Blue Mountain Beach, east of Destin. I would appreciate any thoughts on what kind of shark this is.


----------



## JoshH (Sep 28, 2007)

a blurry one


----------



## Sharker (Aug 6, 2008)

Any other pics? It will be basically impossible to tell just from that one.

Most likely it was a blacktip.

My first reaction was a Sandbar, but its a little early for them.


----------



## Possum Smudge (Oct 6, 2008)

All are blurry but maybe apart from each can help.


----------



## jigslinger (Sep 30, 2007)

looks like a bull to me.


----------



## snakeman14 (Apr 17, 2008)

Ithink its a bull shark as well


----------



## Sharker (Aug 6, 2008)

Still difficult to tell for sure.

Here is my thoughts:

The size, width of the head along with bluntess of its nose and long pectoral fins tells me its not a Blacktip.

The coloration, overall body shape (from what I can see) and long pectoral fins says its not a Bull.
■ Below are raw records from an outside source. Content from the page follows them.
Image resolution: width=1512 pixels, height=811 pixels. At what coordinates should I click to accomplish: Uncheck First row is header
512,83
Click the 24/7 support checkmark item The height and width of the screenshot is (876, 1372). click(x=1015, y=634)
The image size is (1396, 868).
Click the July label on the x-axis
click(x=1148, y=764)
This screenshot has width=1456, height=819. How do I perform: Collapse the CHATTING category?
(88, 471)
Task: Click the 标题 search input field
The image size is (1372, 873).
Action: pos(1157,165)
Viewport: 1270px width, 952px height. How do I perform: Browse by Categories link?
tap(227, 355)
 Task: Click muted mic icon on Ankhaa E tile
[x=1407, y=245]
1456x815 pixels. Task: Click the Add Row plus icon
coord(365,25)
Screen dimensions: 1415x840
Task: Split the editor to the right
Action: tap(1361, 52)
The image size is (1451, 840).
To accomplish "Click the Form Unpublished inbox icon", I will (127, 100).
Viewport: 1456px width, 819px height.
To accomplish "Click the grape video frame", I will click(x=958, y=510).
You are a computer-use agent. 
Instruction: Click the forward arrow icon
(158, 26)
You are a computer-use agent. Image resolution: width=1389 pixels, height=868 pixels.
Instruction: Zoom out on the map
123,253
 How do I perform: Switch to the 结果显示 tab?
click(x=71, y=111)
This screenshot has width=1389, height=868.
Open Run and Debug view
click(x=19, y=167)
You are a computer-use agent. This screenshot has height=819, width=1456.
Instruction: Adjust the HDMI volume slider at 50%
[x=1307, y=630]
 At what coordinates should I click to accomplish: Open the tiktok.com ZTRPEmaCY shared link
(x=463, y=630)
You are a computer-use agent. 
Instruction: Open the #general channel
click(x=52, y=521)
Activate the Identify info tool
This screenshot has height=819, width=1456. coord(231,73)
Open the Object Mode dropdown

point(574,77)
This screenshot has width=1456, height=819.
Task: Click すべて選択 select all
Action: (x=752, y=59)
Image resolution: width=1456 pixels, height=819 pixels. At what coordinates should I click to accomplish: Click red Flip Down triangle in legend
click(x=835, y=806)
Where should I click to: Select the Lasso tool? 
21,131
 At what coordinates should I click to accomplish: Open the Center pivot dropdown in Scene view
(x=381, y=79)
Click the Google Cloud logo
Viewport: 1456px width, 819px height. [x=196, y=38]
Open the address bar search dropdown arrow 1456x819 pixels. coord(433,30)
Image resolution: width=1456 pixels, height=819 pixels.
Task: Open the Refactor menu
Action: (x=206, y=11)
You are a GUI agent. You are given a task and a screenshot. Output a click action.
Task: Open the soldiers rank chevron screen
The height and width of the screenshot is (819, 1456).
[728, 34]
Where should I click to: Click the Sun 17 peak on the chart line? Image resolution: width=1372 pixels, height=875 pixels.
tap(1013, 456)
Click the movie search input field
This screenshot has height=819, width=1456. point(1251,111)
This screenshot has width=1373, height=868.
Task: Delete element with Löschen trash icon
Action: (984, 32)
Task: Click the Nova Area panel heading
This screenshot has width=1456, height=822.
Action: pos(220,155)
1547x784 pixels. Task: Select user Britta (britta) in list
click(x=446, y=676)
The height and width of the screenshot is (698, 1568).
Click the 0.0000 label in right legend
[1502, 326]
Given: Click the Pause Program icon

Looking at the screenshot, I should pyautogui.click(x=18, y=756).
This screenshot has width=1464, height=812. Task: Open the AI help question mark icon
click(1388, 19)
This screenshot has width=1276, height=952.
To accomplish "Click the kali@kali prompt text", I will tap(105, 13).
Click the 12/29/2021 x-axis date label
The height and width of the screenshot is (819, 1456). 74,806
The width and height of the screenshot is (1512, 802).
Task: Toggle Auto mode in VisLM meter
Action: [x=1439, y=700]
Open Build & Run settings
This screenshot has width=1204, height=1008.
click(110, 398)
They are also very calm on the beach.

Dorsal is too long for a spinner.

It looks like a Dusky, but those are rare, especially inshore.

Sandbar is my best guess, everything looks right and thats how they act when beached.


----------



## Possum Smudge (Oct 6, 2008)

Thanks, this is the first I have landed from the beach.


----------



## Chris V (Oct 18, 2007)

Roundness of nose, length of pectoral fins, shape and position of nostrils along with coloration points to sandbar. I've seen quite a few big sandbars lately off gulf shores and O.B. while fishing for kings.


----------



## J.Sharit (Oct 3, 2007)

I'm thinking a Dusky also Thay are protected now but were once very common off the beaches and piers in this area. Still hard to tell by the shots and the angle of the fish.


----------



## mdrobe2 (Oct 12, 2007)

When I shark fished we caught 2 types- hammerhead and other. Don't know what else to say but nice job landing the shark. Bet it was fun!


----------



## Chris V (Oct 18, 2007)

I at first thought dusky as well but the shark appears too stocky too be a dusky. Its hard to tell from the pics.


----------